** Input records follows **
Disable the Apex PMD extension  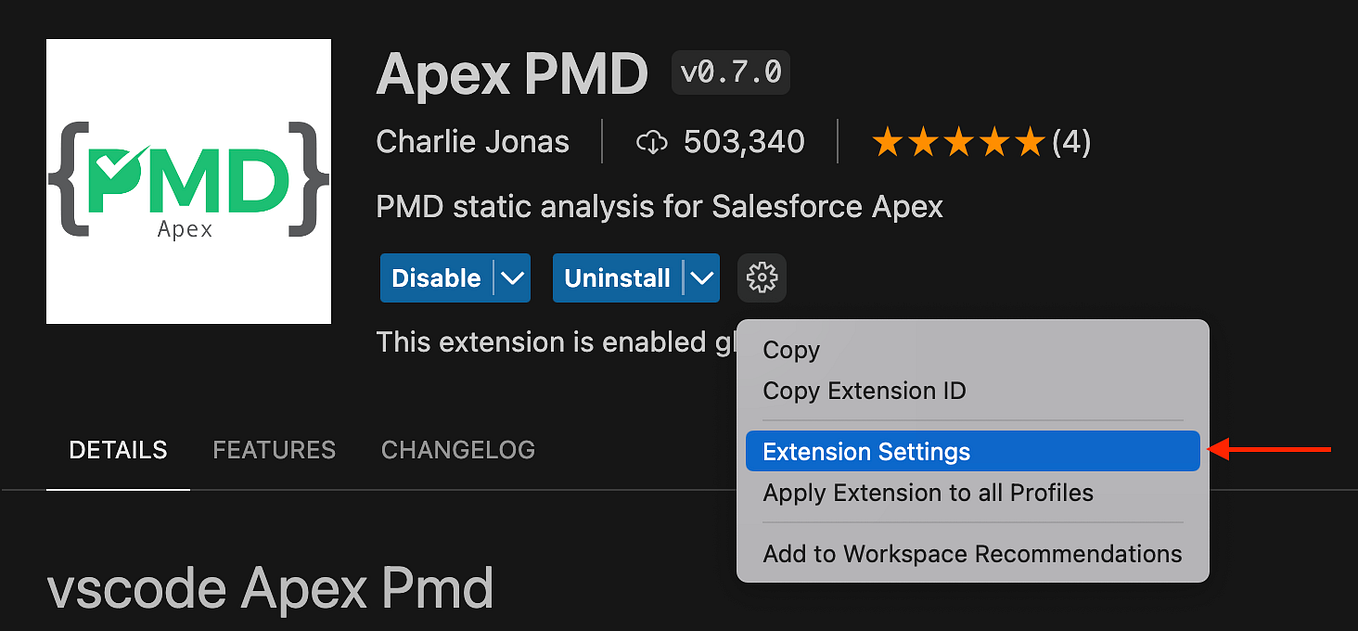[435, 278]
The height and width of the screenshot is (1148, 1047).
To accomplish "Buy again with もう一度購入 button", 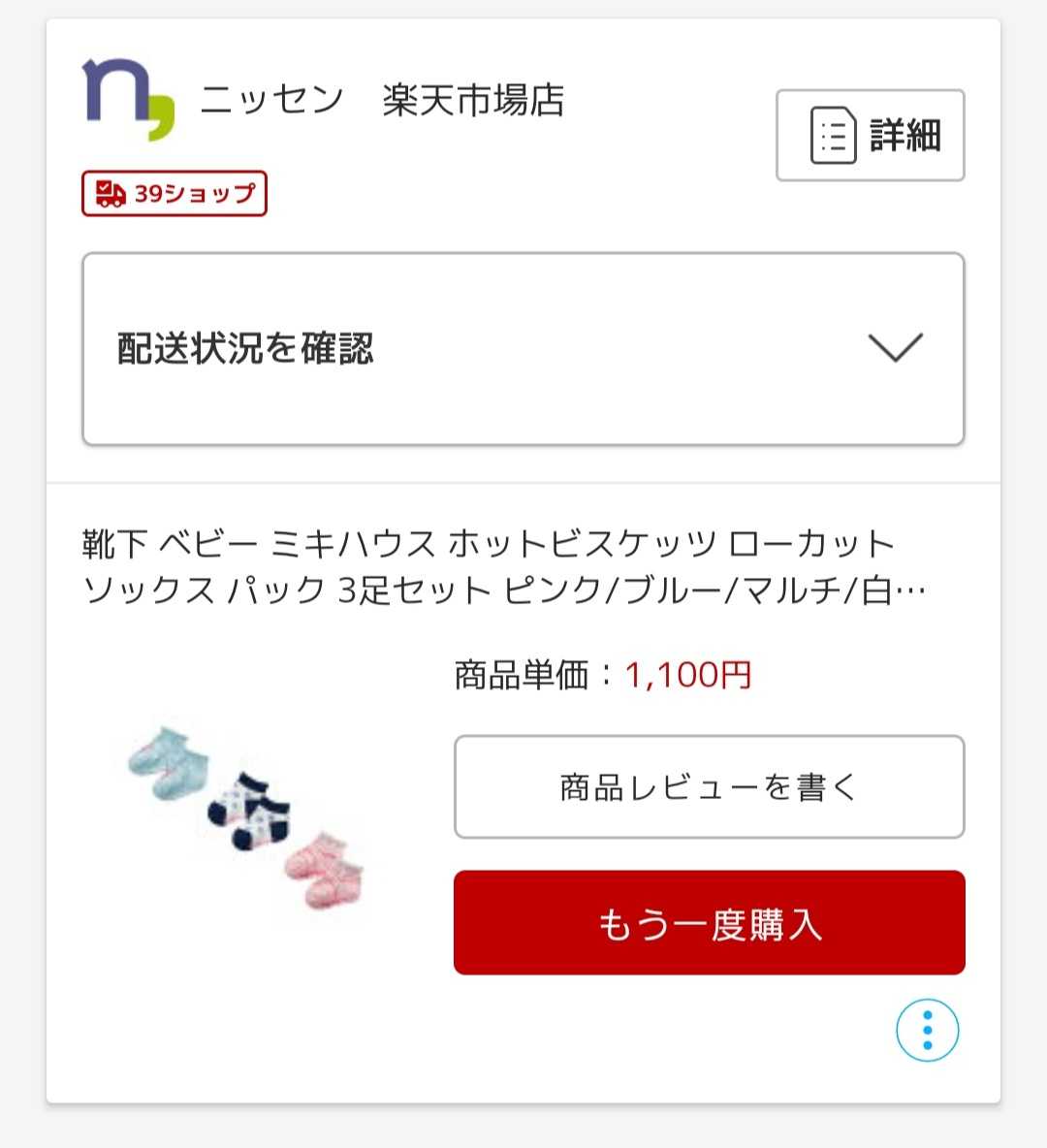I will (x=709, y=922).
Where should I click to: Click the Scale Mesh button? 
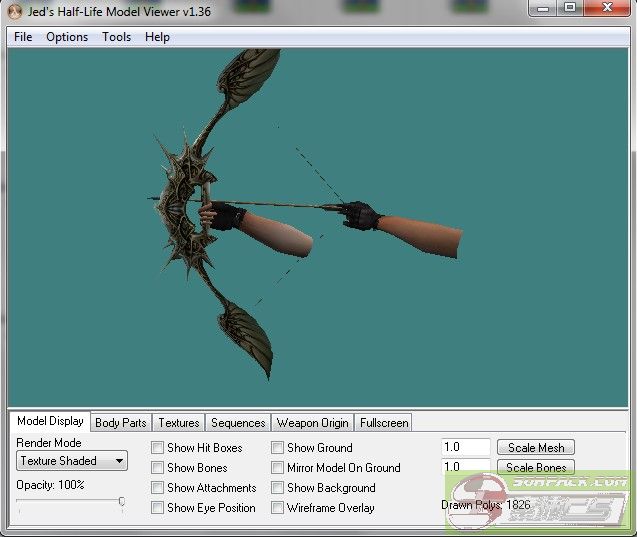(536, 448)
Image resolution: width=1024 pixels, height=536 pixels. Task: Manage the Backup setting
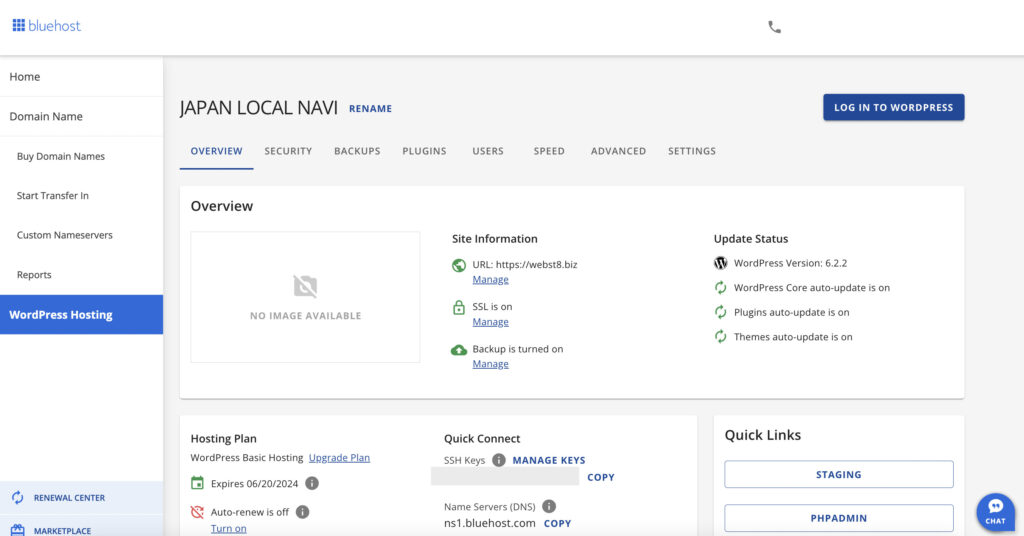(x=490, y=364)
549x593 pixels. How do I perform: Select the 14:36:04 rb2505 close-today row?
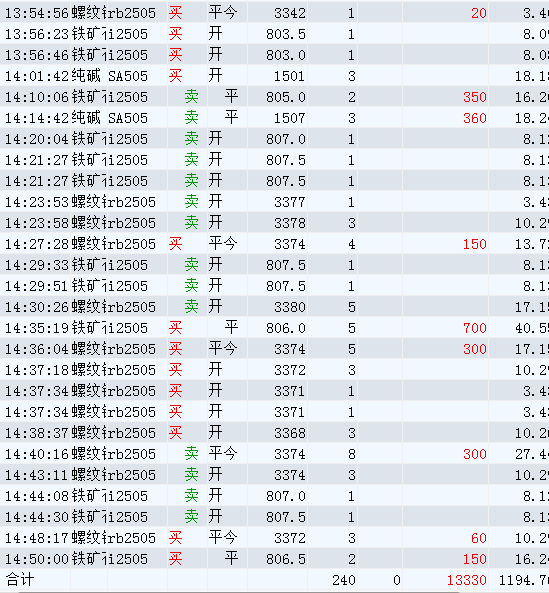tap(274, 349)
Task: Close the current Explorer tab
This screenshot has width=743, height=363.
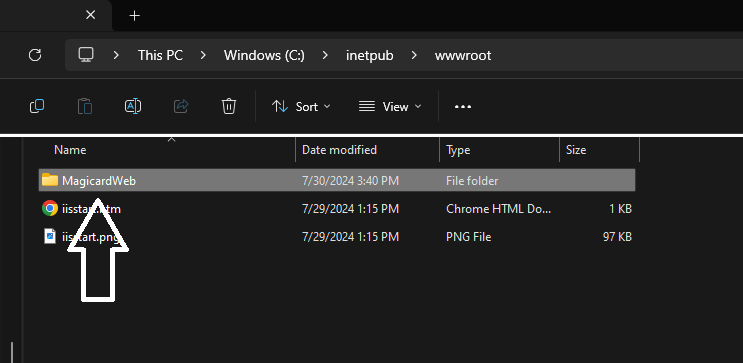Action: (x=91, y=15)
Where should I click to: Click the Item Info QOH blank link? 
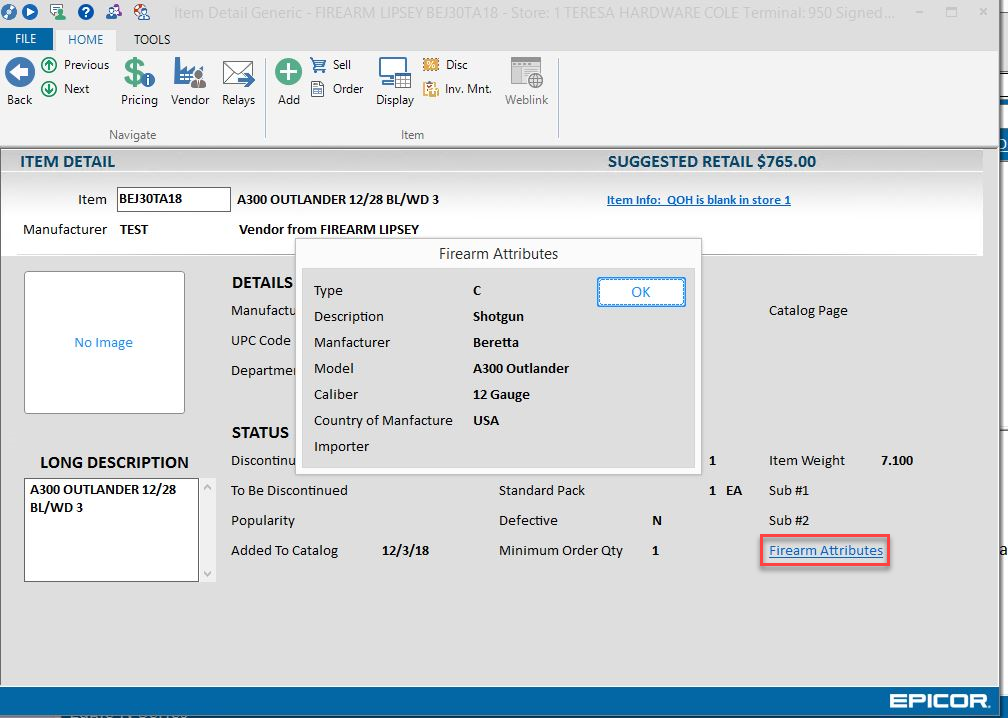click(698, 200)
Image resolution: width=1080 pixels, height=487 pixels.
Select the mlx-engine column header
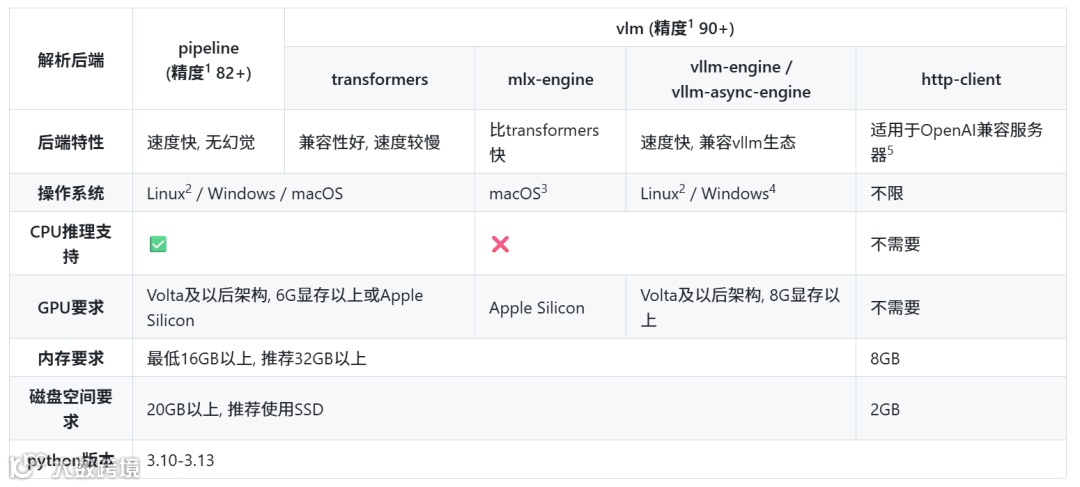(550, 79)
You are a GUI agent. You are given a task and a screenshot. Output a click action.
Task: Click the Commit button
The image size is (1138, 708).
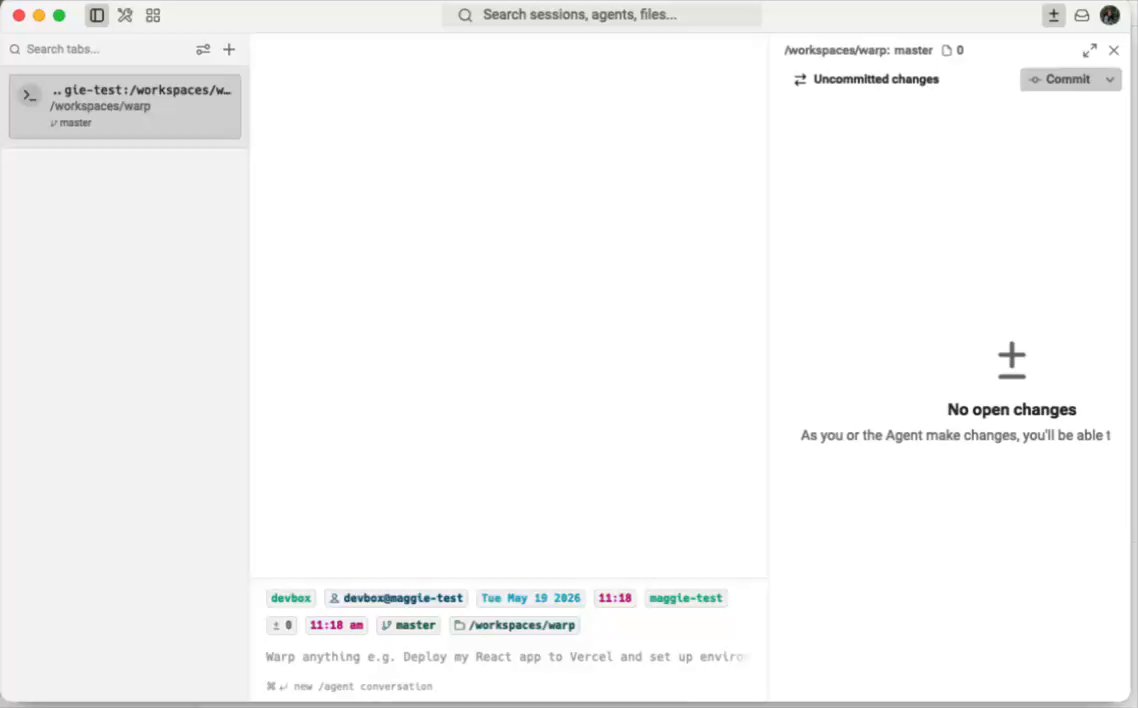click(x=1060, y=79)
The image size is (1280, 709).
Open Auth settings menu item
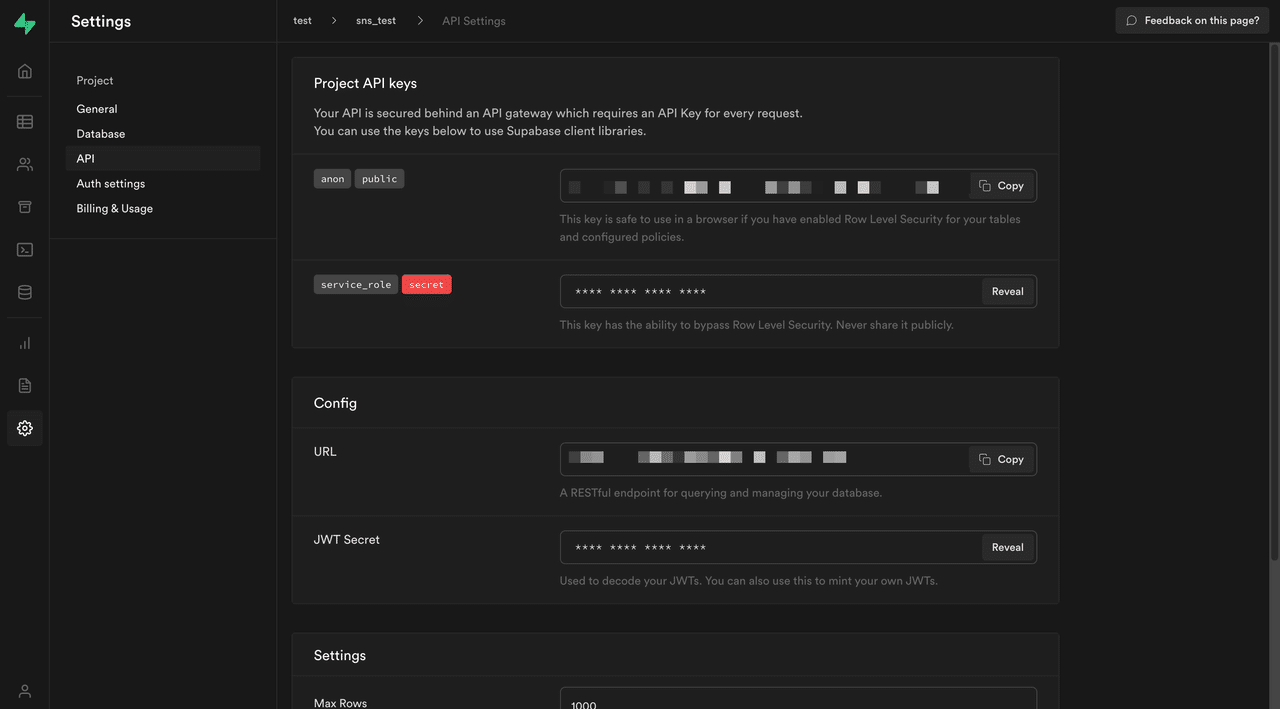click(111, 184)
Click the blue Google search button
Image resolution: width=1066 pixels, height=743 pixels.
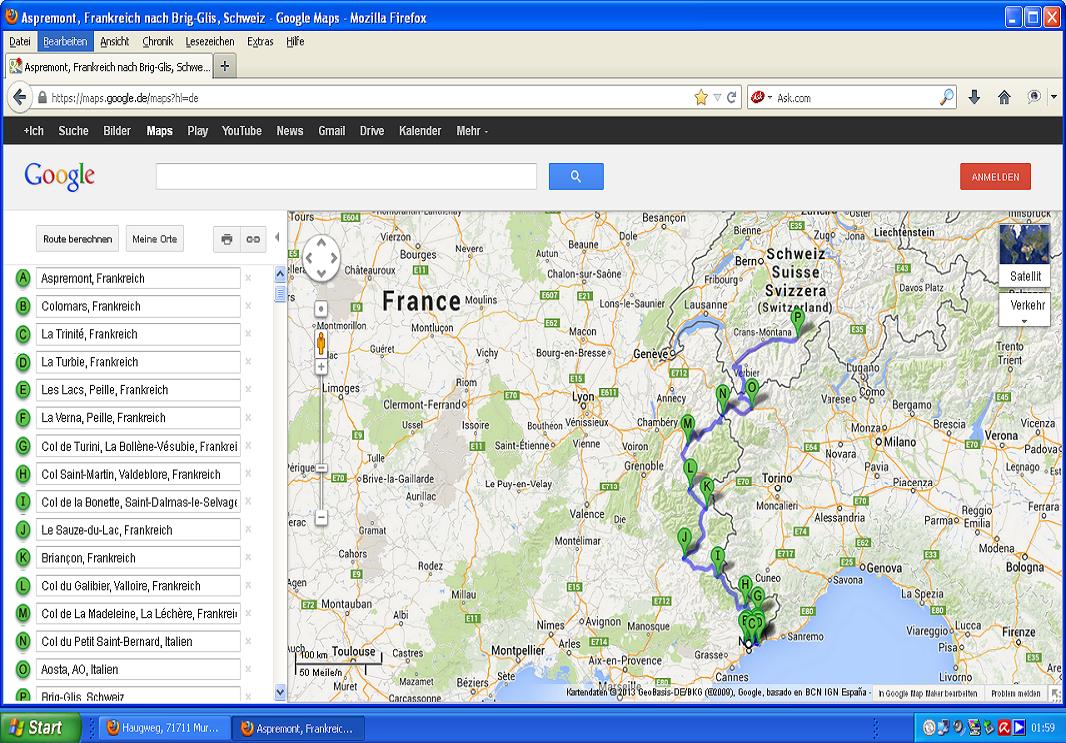coord(576,177)
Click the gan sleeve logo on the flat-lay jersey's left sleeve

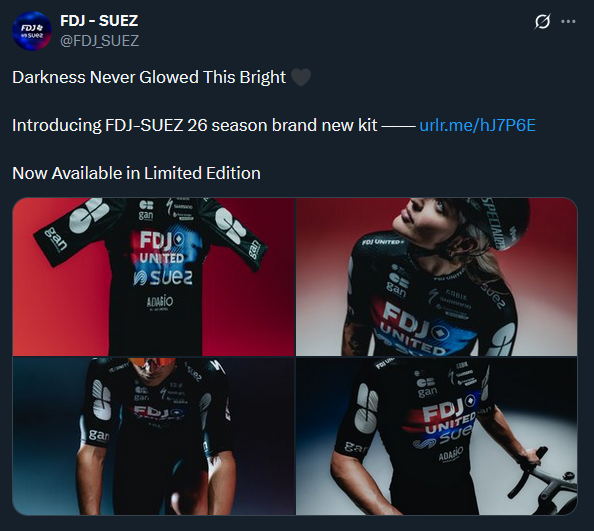56,239
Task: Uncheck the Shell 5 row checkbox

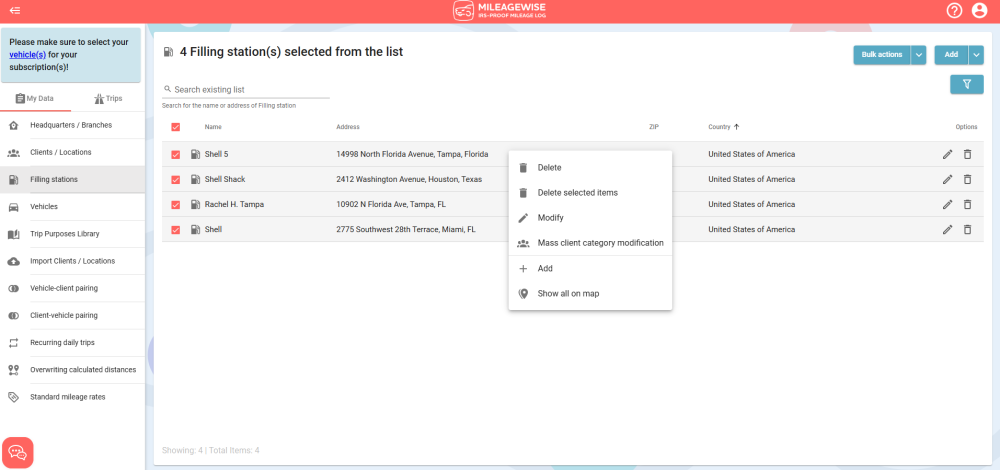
** End of Input records **
* [What to work on] Repeat, exactly and with no pictures, each line from the line that holds "549x593 pixels. How" through the last line of the records above.

* [Your solution]
549x593 pixels. How do I perform: Select the 14:36:04 rb2505 close-today row?
tap(274, 349)
Task: Close the current Explorer tab
This screenshot has width=743, height=363.
Action: (x=91, y=15)
Where should I click to: Click the Item Info QOH blank link? 
click(698, 200)
Image resolution: width=1080 pixels, height=487 pixels.
Select the mlx-engine column header
(550, 79)
You are a GUI agent. You are given a task and a screenshot. Output a click action.
Task: Click the Commit button
The image size is (1138, 708).
click(x=1060, y=79)
The image size is (1280, 709).
Open Auth settings menu item
click(111, 184)
Click the blue Google search button
Image resolution: width=1066 pixels, height=743 pixels.
coord(576,177)
Click the gan sleeve logo on the flat-lay jersey's left sleeve

56,239
Task: Uncheck the Shell 5 row checkbox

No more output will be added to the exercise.